The thesis is organized into three complementary parts. The first part focuses on objective PCQA. Novel quality metrics are proposed to capture the combined influence of geometry and texture on perceived quality. A full-reference metric, PointPCA+, and a no-reference model, M3-Unity, are introduced. These approaches employ modalityaware feature representations that explicitly account for the characteristics of point-cloud geometry and color attributes, together with carefully designed similarity measures or learning-based regression models. Extensive evaluations on public benchmark datasets demonstrate that the proposed metrics achieve improved correlation with human MOS compared to state-of-the-art methods, while also exhibiting robustness across different compression schemes and distortion types. These results confirm the importance of modality-specific modeling and perceptually motivated feature design for PCQA.

The second part of the thesis investigates human visual attention for dynamic pointcloud content in immersive environments. Eye-tracking experiments were conducted in six-degrees-of-freedom virtual reality settings to capture gaze behavior during the viewing of dynamic point clouds. Two datasets were constructed: a task-dependent dataset (QAVA-DPC), in which participants performed explicit visual tasks, and a task-free dataset (TF-DPC), designed to capture natural viewing behavior. The experimental design incorporates systematic preprocessing, stimulus normalization, and error profiling of headmounted display eye trackers to ensure data reliability and reproducibility. These datasets enable a detailed analysis of how task demands, motion, and temporal dynamics influence visual saliency and viewing behavior in immersive 3D scenes.

The third part explores the integration of visual saliency into objective quality assessment. By incorporating both ground-truth and predicted saliency maps into PCQA pipelines, the thesis examines how attention-guided feature weighting and perceptual pooling strategies affect quality prediction performance. Experimental results show that saliency-aware approaches can improve predictive accuracy, although the magnitude of improvement depends on the underlying quality metric and pooling strategy. These findings highlight that visual attention is a valuable perceptual cue, but must be integrated in a principled and task-aware manner. Overall, the results demonstrate that attention-aware models can better prioritize perceptually relevant distortions, which is particularly beneficial for applications such as point-cloud compression, adaptive streaming, and immersive media delivery.

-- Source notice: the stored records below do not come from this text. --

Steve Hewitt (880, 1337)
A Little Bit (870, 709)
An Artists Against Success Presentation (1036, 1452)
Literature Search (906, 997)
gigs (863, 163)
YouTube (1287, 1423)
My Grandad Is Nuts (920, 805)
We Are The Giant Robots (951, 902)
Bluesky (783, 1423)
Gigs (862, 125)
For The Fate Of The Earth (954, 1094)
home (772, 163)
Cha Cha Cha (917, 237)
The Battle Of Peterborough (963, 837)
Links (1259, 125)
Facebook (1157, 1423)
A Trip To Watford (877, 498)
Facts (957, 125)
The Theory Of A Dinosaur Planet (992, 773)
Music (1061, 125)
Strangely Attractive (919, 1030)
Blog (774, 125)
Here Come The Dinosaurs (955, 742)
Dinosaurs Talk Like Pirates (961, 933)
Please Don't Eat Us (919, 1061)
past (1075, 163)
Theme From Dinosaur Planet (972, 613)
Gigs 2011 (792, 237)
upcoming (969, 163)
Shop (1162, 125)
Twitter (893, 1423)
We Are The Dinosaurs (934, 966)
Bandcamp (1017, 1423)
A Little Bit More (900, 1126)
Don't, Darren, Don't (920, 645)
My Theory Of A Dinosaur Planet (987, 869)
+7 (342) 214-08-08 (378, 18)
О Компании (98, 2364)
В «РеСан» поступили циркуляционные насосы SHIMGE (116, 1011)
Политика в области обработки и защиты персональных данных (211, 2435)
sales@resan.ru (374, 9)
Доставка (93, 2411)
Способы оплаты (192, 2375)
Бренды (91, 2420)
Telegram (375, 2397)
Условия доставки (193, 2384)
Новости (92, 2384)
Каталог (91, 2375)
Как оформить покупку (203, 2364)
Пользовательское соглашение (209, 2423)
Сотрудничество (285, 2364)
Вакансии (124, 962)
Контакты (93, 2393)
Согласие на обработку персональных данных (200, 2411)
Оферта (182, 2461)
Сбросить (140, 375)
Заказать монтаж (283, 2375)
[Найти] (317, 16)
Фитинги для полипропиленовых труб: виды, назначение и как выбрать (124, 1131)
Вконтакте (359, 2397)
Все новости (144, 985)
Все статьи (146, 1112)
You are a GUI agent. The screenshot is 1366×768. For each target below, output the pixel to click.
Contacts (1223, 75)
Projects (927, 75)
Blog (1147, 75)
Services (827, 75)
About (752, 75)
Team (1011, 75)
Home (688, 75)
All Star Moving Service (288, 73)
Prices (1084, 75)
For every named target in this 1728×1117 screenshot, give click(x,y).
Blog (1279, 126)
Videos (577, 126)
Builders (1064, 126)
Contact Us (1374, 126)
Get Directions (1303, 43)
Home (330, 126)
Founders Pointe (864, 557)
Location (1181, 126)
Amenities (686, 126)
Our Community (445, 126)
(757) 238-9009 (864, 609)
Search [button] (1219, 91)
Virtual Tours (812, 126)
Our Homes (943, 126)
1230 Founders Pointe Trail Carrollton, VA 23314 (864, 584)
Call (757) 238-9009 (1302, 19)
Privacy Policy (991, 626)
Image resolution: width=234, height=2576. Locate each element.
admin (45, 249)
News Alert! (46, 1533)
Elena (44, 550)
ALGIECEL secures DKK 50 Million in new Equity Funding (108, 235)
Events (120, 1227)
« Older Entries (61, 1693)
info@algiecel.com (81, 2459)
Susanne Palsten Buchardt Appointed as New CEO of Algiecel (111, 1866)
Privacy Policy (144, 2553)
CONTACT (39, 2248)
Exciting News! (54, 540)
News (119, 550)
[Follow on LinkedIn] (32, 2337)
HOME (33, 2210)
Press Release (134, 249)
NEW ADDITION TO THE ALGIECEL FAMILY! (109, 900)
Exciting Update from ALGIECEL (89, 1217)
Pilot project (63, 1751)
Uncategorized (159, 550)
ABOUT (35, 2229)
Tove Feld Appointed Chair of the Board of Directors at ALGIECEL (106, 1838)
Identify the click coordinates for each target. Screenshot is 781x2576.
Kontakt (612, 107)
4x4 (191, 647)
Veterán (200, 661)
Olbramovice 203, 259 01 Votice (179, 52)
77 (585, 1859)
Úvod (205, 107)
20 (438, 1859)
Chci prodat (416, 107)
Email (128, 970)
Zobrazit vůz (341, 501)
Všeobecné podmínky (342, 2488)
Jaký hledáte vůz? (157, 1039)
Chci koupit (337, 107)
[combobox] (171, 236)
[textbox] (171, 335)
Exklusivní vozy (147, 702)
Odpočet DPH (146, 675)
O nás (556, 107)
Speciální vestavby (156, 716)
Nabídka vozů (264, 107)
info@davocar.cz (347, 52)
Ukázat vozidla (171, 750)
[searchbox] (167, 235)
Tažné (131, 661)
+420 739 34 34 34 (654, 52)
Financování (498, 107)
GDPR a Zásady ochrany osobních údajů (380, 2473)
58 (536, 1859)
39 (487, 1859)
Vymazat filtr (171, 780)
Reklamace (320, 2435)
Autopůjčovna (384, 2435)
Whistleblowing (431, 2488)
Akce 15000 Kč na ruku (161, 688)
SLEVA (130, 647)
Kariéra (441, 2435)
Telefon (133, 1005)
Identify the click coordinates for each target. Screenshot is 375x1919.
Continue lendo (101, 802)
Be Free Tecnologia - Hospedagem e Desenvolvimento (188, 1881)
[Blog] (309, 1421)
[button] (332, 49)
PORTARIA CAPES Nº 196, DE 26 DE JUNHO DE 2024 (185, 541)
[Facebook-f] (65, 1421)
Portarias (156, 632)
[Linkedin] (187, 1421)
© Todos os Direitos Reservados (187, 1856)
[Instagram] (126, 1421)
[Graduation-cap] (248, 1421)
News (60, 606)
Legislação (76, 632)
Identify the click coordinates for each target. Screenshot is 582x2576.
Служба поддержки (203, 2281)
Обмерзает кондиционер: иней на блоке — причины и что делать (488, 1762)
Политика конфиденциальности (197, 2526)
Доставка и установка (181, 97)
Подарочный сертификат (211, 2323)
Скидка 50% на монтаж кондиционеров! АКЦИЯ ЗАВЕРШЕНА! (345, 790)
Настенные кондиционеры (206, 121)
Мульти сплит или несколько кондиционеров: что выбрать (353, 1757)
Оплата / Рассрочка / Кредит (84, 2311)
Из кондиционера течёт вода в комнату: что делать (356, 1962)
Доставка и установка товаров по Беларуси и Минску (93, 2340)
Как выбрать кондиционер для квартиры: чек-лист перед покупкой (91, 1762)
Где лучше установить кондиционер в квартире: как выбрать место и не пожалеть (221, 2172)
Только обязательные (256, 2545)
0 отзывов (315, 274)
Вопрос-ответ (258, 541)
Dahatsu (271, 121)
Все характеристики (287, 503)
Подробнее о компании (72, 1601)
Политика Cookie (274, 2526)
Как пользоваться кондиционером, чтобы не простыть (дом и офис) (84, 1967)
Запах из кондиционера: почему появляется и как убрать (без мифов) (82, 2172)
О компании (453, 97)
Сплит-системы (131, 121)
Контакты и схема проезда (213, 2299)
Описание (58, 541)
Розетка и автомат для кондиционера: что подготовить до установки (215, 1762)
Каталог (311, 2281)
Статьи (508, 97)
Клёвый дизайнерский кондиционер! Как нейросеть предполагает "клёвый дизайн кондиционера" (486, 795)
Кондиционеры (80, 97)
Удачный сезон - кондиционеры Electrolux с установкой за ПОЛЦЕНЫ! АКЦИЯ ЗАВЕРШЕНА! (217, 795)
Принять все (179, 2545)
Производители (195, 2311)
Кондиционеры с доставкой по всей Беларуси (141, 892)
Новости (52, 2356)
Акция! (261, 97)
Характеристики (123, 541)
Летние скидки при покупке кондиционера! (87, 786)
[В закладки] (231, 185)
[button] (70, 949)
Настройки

In addition to methodological advances, this dissertation contributes a range of resources that support reproducible research and open science for the research community. The gaze-annotated datasets for dynamic point clouds are made available to support reproducible research and facilitate further investigation of visual attention in immersive media. The thesis also documents detailed experimental protocols inspired by ITU recommendations and adapted to extended-reality settings, contributing to ongoing efforts toward standardization and open science in volumetric media research.